Lo studio dell’Onu – riporta Amorosi – chiarisce non solo che tali informazioni possono essere usate per lo sviluppo di armi “mirate”, ma anche che il machine learning applicato all’ingegneria proteica può avere profonde implicazioni nell’identificare possibili bioregolatori e tossine impiegabili per finalità ostili. Amorosi spiega che, con l’espansione del processo di digitalizzazione della biologia, la biotecnologia sta uscendo da tradizionali settori: l’ingegnerizzazione deliberata della biologia sta aprendo opportunità senza precedenti per l’uso di biomateriali e biocombustibili, sia per l’agricoltura che per la filiera agro-alimentare, oltre che ad esempio per l’ambito energetico.  Oltre ad un potenziale impatto che mette in pericolo la salute pubblica, l’ambiente, l’economia e la sicurezza nazionale, – chiarisce Amorosi – la gamma di rischi e minacce che ne deriva può includere il furto di informazioni per scopi militari e di proprietà intellettuale nel contesto di scenari di guerra economica.

Amorosi fa un esempio parlando di malware, termine che  deriva dall’abbreviazione dell’inglese malicious software, che significa letteralmente “software malevolo”, quello che definiamo comunemente un virus informatico. Spiega che malware  di intelligenza artificiale potrebbero essere utilizzati per automatizzare una manipolazione di dati con l’intento di falsificare o sottrarre informazioni all’interno di vaste raccolte di dati genomici. Si deve seriamente parlare – avverte Amorosi – di cyber-biosicurezza collegandola a vulnerabilità informatiche associate ai sistemi di dati in rete, alle apparecchiature di laboratorio e alla sicurezza delle strutture, grazie ad una accorta pianificazione strategica.

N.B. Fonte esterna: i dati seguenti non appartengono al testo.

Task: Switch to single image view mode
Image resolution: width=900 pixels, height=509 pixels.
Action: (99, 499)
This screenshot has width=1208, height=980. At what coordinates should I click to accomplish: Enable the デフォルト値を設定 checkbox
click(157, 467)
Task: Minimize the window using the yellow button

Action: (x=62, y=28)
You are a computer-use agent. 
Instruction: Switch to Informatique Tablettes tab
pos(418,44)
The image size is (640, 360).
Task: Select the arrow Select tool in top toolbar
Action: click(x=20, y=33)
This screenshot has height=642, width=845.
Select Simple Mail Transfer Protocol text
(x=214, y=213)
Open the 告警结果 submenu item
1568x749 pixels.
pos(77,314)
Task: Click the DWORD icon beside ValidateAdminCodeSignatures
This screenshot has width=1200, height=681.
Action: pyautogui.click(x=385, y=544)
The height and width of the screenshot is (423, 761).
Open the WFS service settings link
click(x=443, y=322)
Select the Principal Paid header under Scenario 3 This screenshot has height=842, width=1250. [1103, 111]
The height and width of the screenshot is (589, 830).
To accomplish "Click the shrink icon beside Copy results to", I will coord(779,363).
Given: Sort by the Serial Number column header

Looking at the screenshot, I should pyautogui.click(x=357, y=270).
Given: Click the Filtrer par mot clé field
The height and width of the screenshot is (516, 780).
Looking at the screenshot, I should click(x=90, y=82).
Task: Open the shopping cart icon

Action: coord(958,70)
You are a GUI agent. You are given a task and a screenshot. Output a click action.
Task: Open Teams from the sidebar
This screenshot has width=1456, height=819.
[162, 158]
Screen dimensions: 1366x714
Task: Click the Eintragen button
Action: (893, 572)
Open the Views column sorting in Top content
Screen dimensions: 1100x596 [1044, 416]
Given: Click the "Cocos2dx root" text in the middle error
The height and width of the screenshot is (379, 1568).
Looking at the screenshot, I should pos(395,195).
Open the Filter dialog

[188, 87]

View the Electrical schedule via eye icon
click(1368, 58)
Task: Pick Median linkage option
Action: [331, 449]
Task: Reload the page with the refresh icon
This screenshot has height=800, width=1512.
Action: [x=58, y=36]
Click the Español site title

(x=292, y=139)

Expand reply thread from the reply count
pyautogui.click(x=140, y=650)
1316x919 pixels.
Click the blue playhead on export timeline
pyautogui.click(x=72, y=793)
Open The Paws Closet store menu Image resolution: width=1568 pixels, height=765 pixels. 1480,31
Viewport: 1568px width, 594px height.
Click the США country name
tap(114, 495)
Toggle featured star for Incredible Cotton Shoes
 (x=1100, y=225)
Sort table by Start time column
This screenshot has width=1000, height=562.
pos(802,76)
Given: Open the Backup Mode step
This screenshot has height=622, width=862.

La necessaria collaborazione tra privato e pubblico

Considerando le ingenti risorse indirizzate ai settori cyber, biologico e all’ambito emergente che promana dalla loro convergenza, ma anche le non sufficienti capacità delle imprese di proteggersi dall’ampia gamma di rischi alla sicurezza, Amorosi sottolinea che i governi nazionali dovrebbero collaborare con i rispettivi settori privati per definire standard volontari per la cyber-biosicurezza.